Çağımızın vazgeçilmezi haline gelen dijital teknolojiler yetişkinlerin hayatını etkilediği ve değiştirdiği gibi elbette ki çocukların hayatlarını da etkilemekte ve değiştirmektedir.

Özellikle yaygınlaşan akıllı telefonlar gençler ve çocuklar arasında “odadan çıkmama kültürünü” ve “dijital bağımlılık” kavramlarını hayatımıza sokmuştur. Çocukların erken yaşta ve yeterli bilinç düzeyine erişmeden ve bir filtre programı olmaksızın sosyal medya kullanmaları, onları istismarcılar için kolay hedef haline getirmektedir. Burada tek sorumlu elbette ki çocuklar değildir. Çocuklarını gündelik hayatta korumakta çok hassas davranan ebeveynler, maalesef sosyal ağlar aracılığıyla çocuklarının her halini çevrim içi platformlarda paylaşmaktan çekinmemektedirler. Yapılan bir araştırmada pedofoli sitelerinde kullanılan resimlerin, sosyal medya üzerinde aileler tarafında paylaşılan resimlerden alındığı görülmüştür (1).

 

Çocukların doğumundan başlamak üzere çok küçük yaştan itibaren oluşturulan “dijital geçmişler” ya da “dijital ayak izleri” çocukların gizlilik ve güvenliklerini tehlikeye atar hale gelmiştir. Çocukların rızasının olmadığı bu paylaşımlar ilerinde çocuklar açısından psikolojik sorunlara neden olabileceği gibi ağır travmalara da yol açabilecektir. Bu paylaşımlar, çocuklar yetişkin olduklarında da peşlerini bırakmayacak; ya utanç verici bir görüntü olarak karşılarına çıkabilecek ya da istismar amaçlı çeşitli platformlarda da kullanılabilecektir.
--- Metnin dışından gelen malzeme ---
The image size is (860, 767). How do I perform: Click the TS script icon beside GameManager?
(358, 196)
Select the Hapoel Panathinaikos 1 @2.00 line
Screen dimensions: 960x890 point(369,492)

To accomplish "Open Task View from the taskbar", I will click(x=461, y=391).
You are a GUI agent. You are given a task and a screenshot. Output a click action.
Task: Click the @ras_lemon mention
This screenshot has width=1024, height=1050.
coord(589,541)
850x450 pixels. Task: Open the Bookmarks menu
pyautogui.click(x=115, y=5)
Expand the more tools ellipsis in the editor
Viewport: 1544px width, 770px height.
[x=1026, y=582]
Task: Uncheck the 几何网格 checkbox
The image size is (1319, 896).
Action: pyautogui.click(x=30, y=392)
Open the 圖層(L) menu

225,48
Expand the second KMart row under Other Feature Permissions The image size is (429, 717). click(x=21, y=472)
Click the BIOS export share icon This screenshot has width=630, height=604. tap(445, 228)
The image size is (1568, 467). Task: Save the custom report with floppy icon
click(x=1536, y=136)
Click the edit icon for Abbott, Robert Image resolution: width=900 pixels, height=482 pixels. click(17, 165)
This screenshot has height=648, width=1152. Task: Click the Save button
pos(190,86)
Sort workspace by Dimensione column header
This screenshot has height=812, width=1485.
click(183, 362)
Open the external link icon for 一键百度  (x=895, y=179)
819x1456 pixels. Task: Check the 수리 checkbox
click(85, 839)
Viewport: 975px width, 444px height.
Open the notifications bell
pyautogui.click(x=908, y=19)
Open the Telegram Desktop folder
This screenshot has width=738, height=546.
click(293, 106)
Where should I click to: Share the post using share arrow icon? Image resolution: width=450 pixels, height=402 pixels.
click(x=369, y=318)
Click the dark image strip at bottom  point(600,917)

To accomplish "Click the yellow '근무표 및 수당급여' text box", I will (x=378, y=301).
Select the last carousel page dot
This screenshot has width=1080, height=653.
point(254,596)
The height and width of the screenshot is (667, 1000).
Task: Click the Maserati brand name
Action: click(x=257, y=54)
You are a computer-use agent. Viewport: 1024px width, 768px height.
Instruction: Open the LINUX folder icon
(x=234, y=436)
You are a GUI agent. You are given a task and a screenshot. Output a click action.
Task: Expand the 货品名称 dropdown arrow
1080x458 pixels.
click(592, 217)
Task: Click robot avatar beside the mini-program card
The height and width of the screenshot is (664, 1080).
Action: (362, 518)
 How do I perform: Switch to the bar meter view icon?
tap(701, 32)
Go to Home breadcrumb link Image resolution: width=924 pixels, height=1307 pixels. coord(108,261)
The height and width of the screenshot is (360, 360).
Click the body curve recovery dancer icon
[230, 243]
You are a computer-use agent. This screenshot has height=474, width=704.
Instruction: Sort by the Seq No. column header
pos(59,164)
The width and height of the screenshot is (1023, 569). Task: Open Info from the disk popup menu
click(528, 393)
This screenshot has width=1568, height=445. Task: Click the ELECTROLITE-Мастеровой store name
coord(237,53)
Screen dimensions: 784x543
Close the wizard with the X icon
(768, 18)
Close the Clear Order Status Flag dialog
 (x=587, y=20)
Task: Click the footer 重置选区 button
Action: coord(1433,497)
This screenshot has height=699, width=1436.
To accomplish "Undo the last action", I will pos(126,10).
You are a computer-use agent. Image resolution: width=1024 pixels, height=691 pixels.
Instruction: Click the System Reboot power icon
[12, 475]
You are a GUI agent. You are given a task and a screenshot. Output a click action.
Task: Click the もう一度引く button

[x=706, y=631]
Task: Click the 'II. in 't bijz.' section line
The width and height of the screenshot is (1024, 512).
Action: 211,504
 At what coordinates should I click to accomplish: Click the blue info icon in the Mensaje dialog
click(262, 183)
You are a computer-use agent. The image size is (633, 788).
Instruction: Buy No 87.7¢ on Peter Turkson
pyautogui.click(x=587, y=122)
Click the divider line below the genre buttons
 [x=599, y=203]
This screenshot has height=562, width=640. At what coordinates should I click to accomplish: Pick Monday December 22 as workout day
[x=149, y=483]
Sosyal medyada mahrem görüntüleri ve kişisel özel bilgileri paylaşılan çocuklar yetişkin olduklarında, özel hayatın gizliliğinin ihlal edildiği ve kişisel verilerinin paylaşıldığı gerekçesiyle ebeveynlerine karşı dava açabileceklerdir.

 

Gerçek hayatta iyiler ve kötüler olduğu gibi sanal dünyada da iyiler ve kötüler vardır. Dolayısıyla, internet iyiye de kötüye de kullanılabilecek bir teknolojik araçtır. Bu anlamda, doğru kullanılan dijital teknoloji, çocuklara büyük değişimler; başarılar ve fırsatlar sunduğu gibi, güvenli internet erişimi sağlayamadığımız takdirde onların güvenliğini ve mahremiyetini tehdit eden pek çok riski ve sakıncayı da beraberinde getirmektedir. Bu riskler arasında cinsel sömürü, cinsel istismar, pornografi, siber zorbalık, mahremiyet ihlalleri ve kişisel verilerin kötüye kullanımı gibi pek çok tehlike yer almaktadır. Örneğin; çocukları tuzağa düşürmek isteyen kötü niyetli kişiler; anonim sosyal medya profillerini ve oyun platformlarını kullanarak, hiçbir şeyden şüphe duymayan çocuklarla kolaylıkla iletişim kurabilmektedirler.

Çevrim içi ortam mağduru bir çocuğun internetteki tehlikeyi anlatırken kullandığı “Yabancı biri ‘soyunun’ dediğinde üzerimizdekileri çıkarıyoruz.” ifadesi tehlikenin boyutunu göstermektedir (2). 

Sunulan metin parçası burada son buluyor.